Our application then goes onto to state how we’ll address the above issues:

Our initial research will examine evidence that suggests the model for open source software development was a natural outcome of long-established academic research processes. We will attempt to offer both historical and contemporary examples of how there are shared core values and established working processes among both open source software developers and academics in general. We will then survey current examples of the open source model of software development being transferred to other academic disciplines and seek to identify generic success factors that can be applied to a small proof-of-concept student-centred research project. The project aims to test and demonstrate how the successful methodology of open source can be applied to other forms of academic endeavour and revitalise the original, Humboldtian position of the student as a producer of knowledge rather than a passive consumer of information. Finally, based on the outcome of the above, the project will create a Toolkit for University policy-makers Educational Development Units and researchers who wish to examine the organisational, legal and economic issues, risks and benefits of this form of collaborative working and licensing of institutional intellectual property, which is increasingly commonplace in HE although perhaps not fully understood.

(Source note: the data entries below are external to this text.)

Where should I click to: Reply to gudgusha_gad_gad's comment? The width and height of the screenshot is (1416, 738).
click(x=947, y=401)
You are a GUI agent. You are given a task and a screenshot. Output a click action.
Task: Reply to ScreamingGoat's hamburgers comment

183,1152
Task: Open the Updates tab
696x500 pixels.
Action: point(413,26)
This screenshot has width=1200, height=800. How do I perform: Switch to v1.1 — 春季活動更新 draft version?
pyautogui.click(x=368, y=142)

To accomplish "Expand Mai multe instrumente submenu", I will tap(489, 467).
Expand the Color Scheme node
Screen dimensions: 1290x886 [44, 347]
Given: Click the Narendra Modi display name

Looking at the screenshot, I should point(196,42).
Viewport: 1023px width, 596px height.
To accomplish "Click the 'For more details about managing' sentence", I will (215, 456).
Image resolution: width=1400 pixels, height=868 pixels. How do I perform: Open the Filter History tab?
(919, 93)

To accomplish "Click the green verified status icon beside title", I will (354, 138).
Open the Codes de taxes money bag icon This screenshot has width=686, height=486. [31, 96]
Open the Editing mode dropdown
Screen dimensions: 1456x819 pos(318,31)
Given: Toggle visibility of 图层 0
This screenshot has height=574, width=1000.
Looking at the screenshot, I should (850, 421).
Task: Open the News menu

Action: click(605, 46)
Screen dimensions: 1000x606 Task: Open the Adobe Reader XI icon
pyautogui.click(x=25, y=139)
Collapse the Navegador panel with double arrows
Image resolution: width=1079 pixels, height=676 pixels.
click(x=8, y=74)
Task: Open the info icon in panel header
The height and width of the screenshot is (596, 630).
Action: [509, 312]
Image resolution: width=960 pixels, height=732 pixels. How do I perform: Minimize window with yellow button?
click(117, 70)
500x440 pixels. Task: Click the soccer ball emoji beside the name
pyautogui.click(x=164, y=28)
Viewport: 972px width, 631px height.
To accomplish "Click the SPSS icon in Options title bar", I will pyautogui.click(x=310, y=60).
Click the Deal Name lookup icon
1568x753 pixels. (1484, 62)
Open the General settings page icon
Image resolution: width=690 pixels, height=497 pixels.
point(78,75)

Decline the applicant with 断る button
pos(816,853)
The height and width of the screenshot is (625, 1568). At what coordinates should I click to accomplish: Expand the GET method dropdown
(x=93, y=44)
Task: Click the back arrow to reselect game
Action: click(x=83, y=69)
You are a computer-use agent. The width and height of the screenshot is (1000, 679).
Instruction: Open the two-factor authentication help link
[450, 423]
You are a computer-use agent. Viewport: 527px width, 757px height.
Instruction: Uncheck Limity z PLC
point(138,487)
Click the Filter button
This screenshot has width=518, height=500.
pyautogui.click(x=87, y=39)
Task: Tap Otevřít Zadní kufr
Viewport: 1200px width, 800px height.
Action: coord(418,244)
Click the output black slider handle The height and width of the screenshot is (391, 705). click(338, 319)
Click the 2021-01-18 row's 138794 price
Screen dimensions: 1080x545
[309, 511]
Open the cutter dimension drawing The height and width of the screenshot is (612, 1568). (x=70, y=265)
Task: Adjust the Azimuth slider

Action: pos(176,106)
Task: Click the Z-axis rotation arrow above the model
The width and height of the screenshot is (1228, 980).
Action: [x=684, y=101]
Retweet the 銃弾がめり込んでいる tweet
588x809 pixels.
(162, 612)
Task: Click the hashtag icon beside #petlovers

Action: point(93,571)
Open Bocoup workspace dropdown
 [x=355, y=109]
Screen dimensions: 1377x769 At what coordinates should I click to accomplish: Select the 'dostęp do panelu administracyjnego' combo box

Clearly the proof-of-concept sub-project was going to be challenging within the time-constraints of the project but we have a couple of ways of stimulating this in the form of our Undergraduate Research Opportunity Scheme (UROS) and NEO, a planned journal of student research papers. As the above text mentions, we also proposed that we’d work in partnership with the Open Knowledge Foundation, who are already doing a lot to promote ‘open knowledge’, have valuale experience we could learn from and have good contacts and some existing projects that could be adopted for this purpose.

It was an application for an ‘innovation grant’ and we think it is innovative because…

It provides evidence of and tests fundamental changes to the model in which technology, learning objects, research and indeed most of the intellectual outputs of the University are developed and distributed. It attempts to offer a new model of innovation for the contemporary University, that is both research and student-centric.

JISC replied with three fair comments. The first said there was too much overlap with their Web2Rights resource. I’m not so sure about this. Our proposal was more interested in the processes of knowledge production, the way people organise themselves and the licenses which define their work.  There’s some overlap, but not a great deal.  Secondly, they noted that our proposal was heavy on background information but light on what will be done and how.  I absolutely agree. We just didn’t have enough time to pull people together from around the university and from other universities, to get a clear idea of how we’d test our ideas. There is interest both in Lincoln and other universities we approached, but nothing concrete yet. Lastly, JISC rightly pointed out that our assumptions about the open source software model being transferred to smaller, non-developer communities, did not accord with their experiences.  This though, is the challenge.  Having been part of that community for several years now, I am certain that other forms of knowledge production could benefit from adopting a similar model. It requires a change of culture and changes in the way academics and students relate to each other and to their work, but this is the point if we want to change the student from consumer to producer.

Comment, criticism and offers of collabroation are very welcome.